Em geral, é claro que todos sabíamos o que os offshores em paraísos fiscais significavam. Nada surpreendem, nesse sentido, os “Panama Papers”. O que não sabíamos era o que revelavam em particular, quem expunham em concreto, com nomes e rostos, alguns muito notórios mundialmente. Às vezes quase sabemos, mas permitimos que a ilusão continue, para não tirarmos todas as consequências. É como saber muito bem que alguém anda a enganar-nos mas preferirmos não aprofundar muito. A não ser que alguém seja apanhado em flagrante e nos obrigue a tomar posição. O que o maior “leak” da História fez foi não dar mais à escolha enfiar a cabeça na terra. Pelo contrário, obrigou todo o cidadão que paga impostos a ver a realidade com os olhos que a terra há de comer. O flagrante apanha tubarões à escala mundial como tubarõezinhos nacionais. Entre estes, um empresário que diz que não, mas que uma investigação jornalística confirma que sim – Ilídio Pinho. E também um outro Pinho, que foi ministro da República. Um ano depois de ter sido notícia por reclamar ao BES milhões de “reforma”, Manuel Pinho consegue assim regressar às notícias nacionais. E depois dos corninhos, teima em não ser por boas razões. Mas há uma responsabilidade que nos cumpre a todos, peixe miúdo que paga impostos, não conhece offshores nem outra realidade senão a do rendimento obtido do seu próprio trabalho. Simplesmente não tornar a olhar para o lado e exigir que se escrutinem estas práticas.

Até porque o offshore panamaniano, apesar de um verdadeiro canal de rendimentos, é, na verdade, apenas a quarta maior firma de advogados offshore do mundo. Todas juntas, andarão pela centena, muitas também em território europeu. Se não é apenas a ponta do iceberg, perto disso se tratará. Precisamos, pois, de mais “leaks” e de mais análise, até porque também um “leak” pode ser manobrado, por exemplo procurando denunciar mais uns do que outros.

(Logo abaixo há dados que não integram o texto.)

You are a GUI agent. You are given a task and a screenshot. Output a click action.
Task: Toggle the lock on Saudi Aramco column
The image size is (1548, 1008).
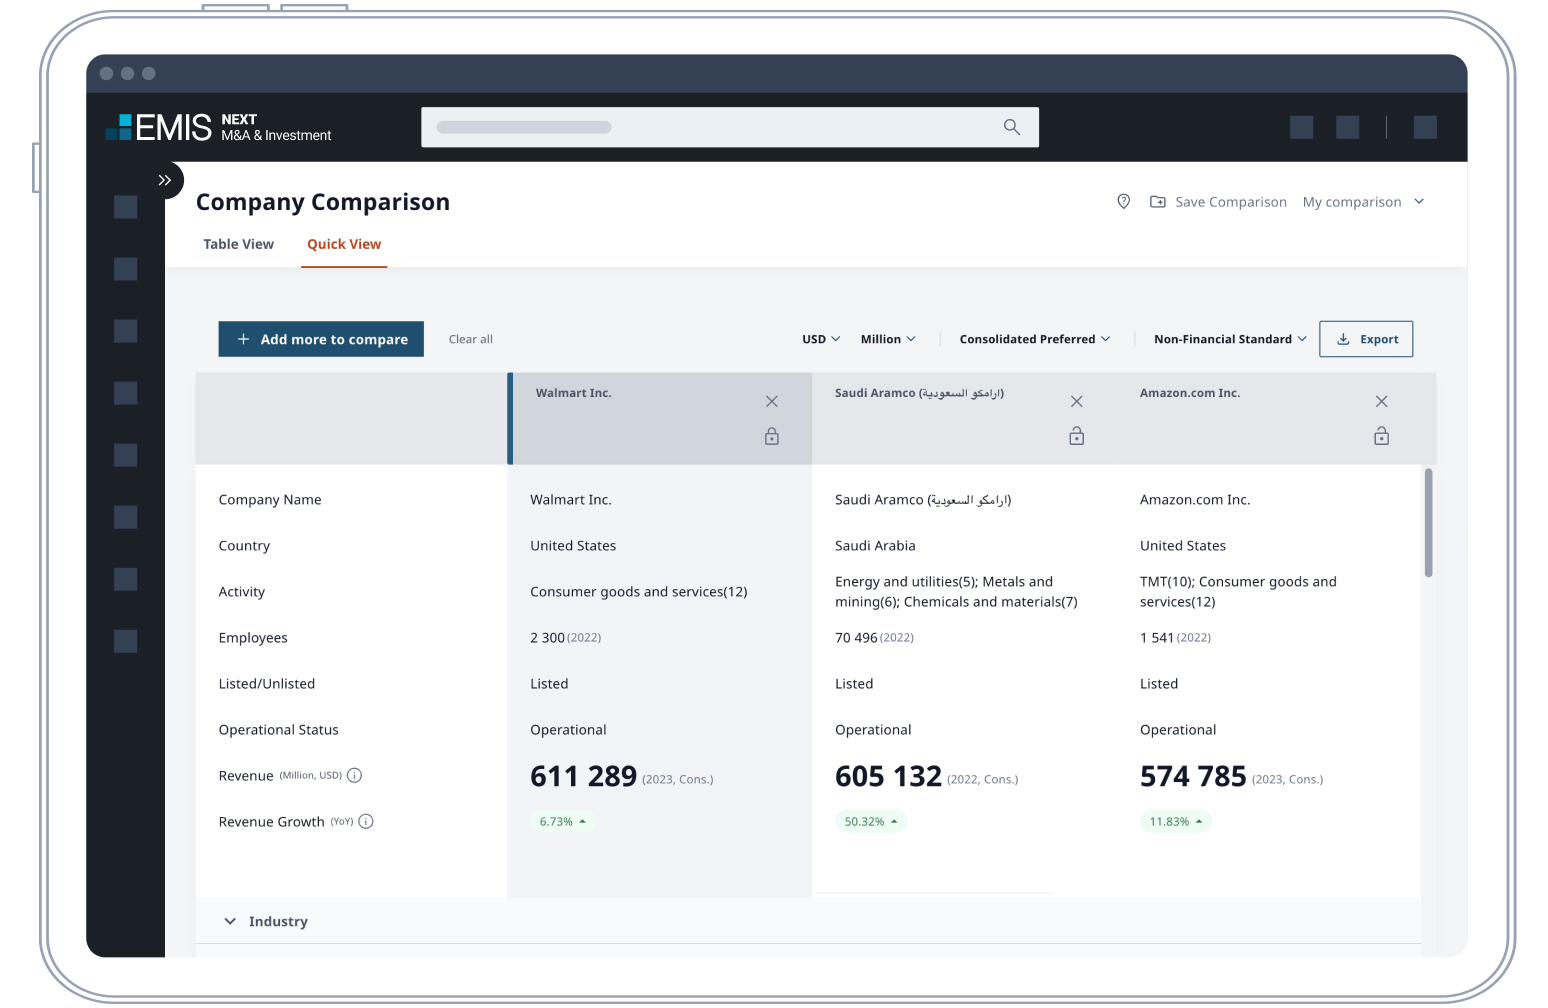tap(1076, 436)
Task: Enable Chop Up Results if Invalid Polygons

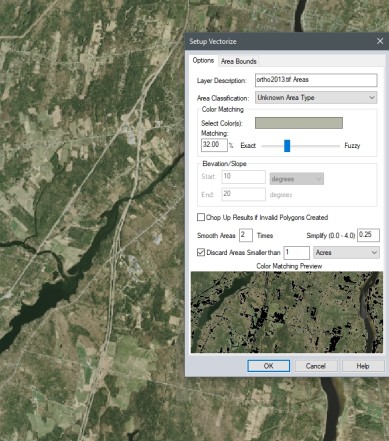Action: coord(201,217)
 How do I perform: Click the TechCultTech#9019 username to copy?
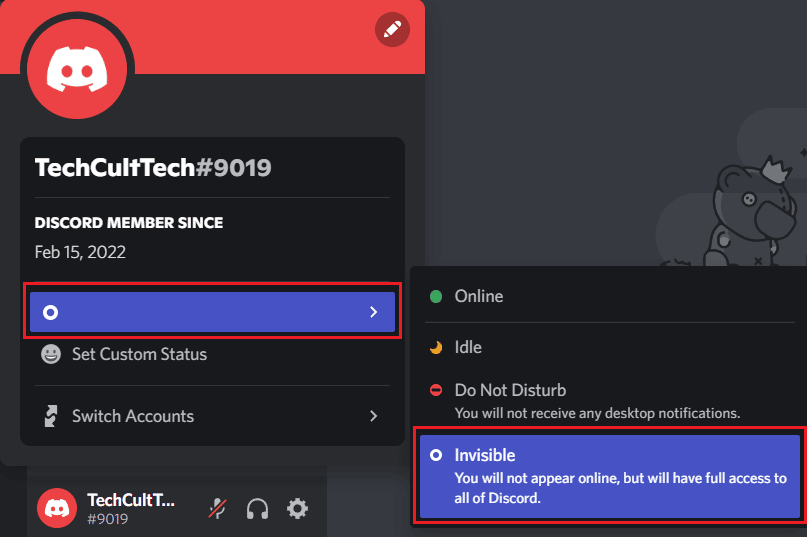(x=153, y=168)
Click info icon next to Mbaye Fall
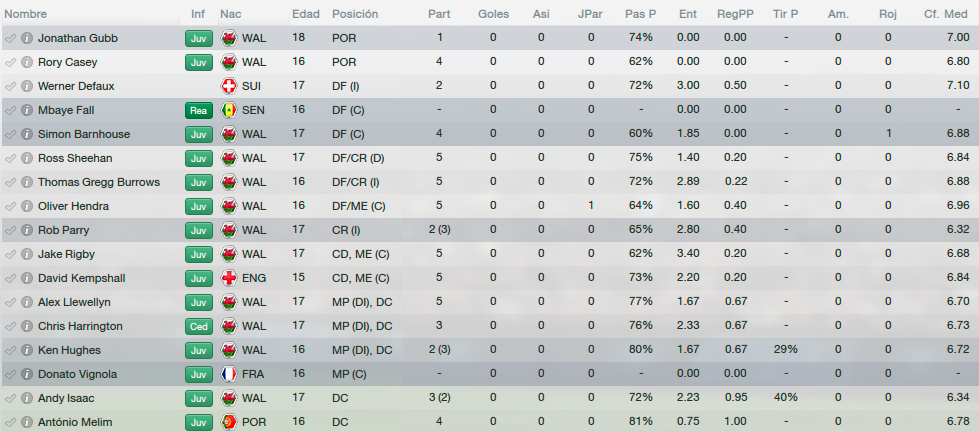This screenshot has height=432, width=979. [x=26, y=110]
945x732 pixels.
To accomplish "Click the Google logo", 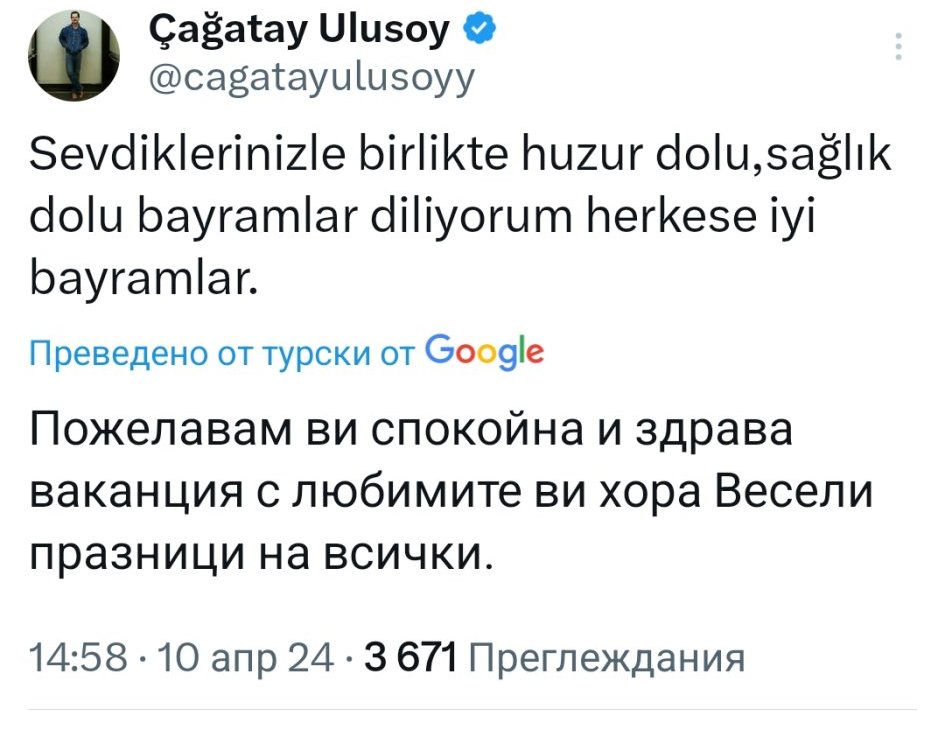I will [x=485, y=352].
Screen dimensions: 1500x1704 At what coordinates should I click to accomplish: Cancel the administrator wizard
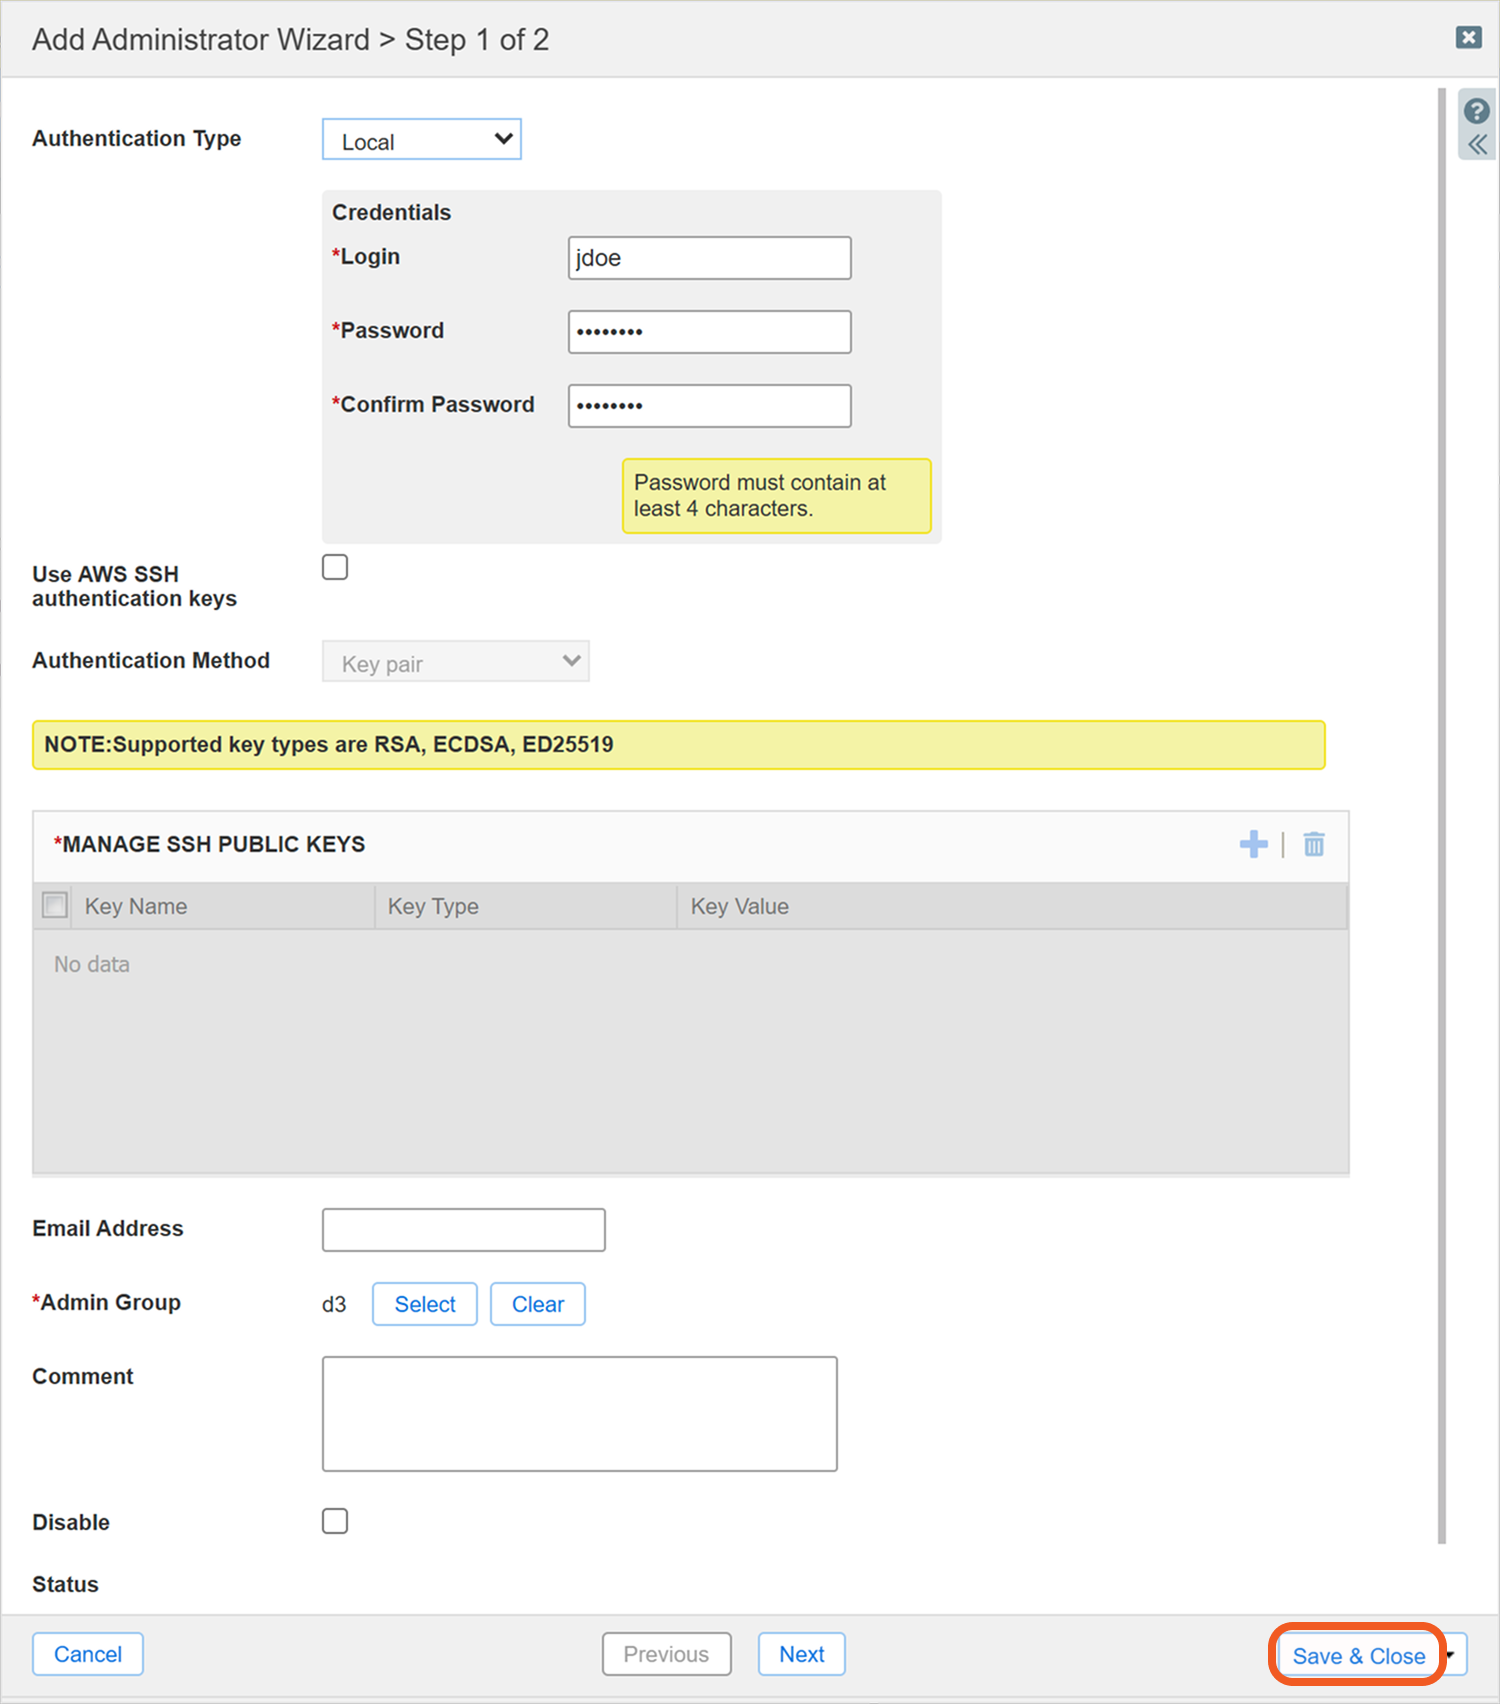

Também sabemos que autocratas têm ambientes políticos bem mais propícios à formação de fortunas inconfessáveis do que representantes políticos em democracias providas de uma forte e atenta esfera pública. Por isso, talvez evitar pagar impostos seja a última preocupação dos primeiros e, no entanto, a que mais motiva os segundos. Os primeiros porque do nada aparecem com fortunas que são verdadeiros orçamentos de estado, os segundos porque fogem, mesmo que legalmente, ao pagamento de impostos que não podem deixar de exigir aos seus concidadãos. Mas, em ambos os casos, o que realmente se revela de forma tão ironicamente concreta é que recorrem a uma mesma firma offshore e a uma mesma lógica de ocultamento de riqueza. E isto não sabíamos ainda de forma tão cristalina. Apesar de todas as diferenças, elites políticas por todo o mundo estão colonizadas por um poder financeiro global, de que a Mossack Fonseca é apenas a quarta potência. A questão é mesmo geopolítica. Será que o mundo ainda se divide em autocracias e democracias, em blocos assim e assado? Ou, pelo contrário, mais facilmente dividiremos o mundo entre os financeiramente colonizados e os outros. Ou não tão facilmente porque a divisão, podendo ser real, é realmente ocultada e apenas operante pela captura venal de elites políticas que naturalmente não deixarão, podendo, de fazer a sua parte na legalização do encobrimento e na promoção da globalização deste poder. Justifica-se, pois, uma suspeita e é sistémica: who (and what) rules the world? Não seria de procurar estabelecer correlações entre países assim colonizados e alianças nas relações internacionais, até nas intervenções militares?